(Material supplied)

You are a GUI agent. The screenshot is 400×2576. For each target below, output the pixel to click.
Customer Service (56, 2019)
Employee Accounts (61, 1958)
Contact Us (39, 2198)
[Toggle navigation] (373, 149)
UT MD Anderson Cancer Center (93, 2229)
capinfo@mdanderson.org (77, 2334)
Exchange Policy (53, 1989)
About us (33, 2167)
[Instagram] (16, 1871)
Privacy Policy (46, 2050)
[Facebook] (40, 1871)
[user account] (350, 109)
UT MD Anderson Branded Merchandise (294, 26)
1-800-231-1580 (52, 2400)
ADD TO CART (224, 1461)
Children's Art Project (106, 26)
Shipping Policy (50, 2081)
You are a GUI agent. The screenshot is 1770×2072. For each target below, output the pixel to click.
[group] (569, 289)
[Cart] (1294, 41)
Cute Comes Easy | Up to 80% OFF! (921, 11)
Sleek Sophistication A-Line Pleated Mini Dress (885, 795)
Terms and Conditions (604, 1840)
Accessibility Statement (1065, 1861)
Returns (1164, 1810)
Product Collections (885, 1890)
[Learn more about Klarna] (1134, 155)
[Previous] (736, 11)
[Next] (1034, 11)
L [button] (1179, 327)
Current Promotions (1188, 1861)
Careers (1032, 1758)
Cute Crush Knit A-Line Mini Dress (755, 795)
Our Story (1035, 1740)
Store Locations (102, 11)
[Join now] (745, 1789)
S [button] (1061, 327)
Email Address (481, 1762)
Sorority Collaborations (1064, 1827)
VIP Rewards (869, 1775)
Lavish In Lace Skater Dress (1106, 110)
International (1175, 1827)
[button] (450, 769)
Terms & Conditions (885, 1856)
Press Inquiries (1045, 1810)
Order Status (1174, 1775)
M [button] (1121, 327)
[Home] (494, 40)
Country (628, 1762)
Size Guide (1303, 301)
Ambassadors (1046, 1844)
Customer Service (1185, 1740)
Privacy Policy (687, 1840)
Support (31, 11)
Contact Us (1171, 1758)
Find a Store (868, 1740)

(End Material supplied)

▸ What you are asked to do: Retype every record exactly, omitting nothing.

▸ Solution to the exercise:
You are a GUI agent. The screenshot is 400×2576. For each target below, output the pixel to click.
Customer Service (56, 2019)
Employee Accounts (61, 1958)
Contact Us (39, 2198)
[Toggle navigation] (373, 149)
UT MD Anderson Cancer Center (93, 2229)
capinfo@mdanderson.org (77, 2334)
Exchange Policy (53, 1989)
About us (33, 2167)
[Instagram] (16, 1871)
Privacy Policy (46, 2050)
[Facebook] (40, 1871)
[user account] (350, 109)
UT MD Anderson Branded Merchandise (294, 26)
1-800-231-1580 (52, 2400)
ADD TO CART (224, 1461)
Children's Art Project (106, 26)
Shipping Policy (50, 2081)
You are a GUI agent. The screenshot is 1770×2072. For each target below, output the pixel to click.
[group] (569, 289)
[Cart] (1294, 41)
Cute Comes Easy | Up to 80% OFF! (921, 11)
Sleek Sophistication A-Line Pleated Mini Dress (885, 795)
Terms and Conditions (604, 1840)
Accessibility Statement (1065, 1861)
Returns (1164, 1810)
Product Collections (885, 1890)
[Learn more about Klarna] (1134, 155)
[Previous] (736, 11)
[Next] (1034, 11)
L [button] (1179, 327)
Current Promotions (1188, 1861)
Careers (1032, 1758)
Cute Crush Knit A-Line Mini Dress (755, 795)
Our Story (1035, 1740)
Store Locations (102, 11)
[Join now] (745, 1789)
S [button] (1061, 327)
Email Address (481, 1762)
Sorority Collaborations (1064, 1827)
VIP Rewards (869, 1775)
Lavish In Lace Skater Dress (1106, 110)
International (1175, 1827)
[button] (450, 769)
Terms & Conditions (885, 1856)
Press Inquiries (1045, 1810)
Order Status (1174, 1775)
M [button] (1121, 327)
[Home] (494, 40)
Country (628, 1762)
Size Guide (1303, 301)
Ambassadors (1046, 1844)
Customer Service (1185, 1740)
Privacy Policy (687, 1840)
Support (31, 11)
Contact Us (1171, 1758)
Find a Store (868, 1740)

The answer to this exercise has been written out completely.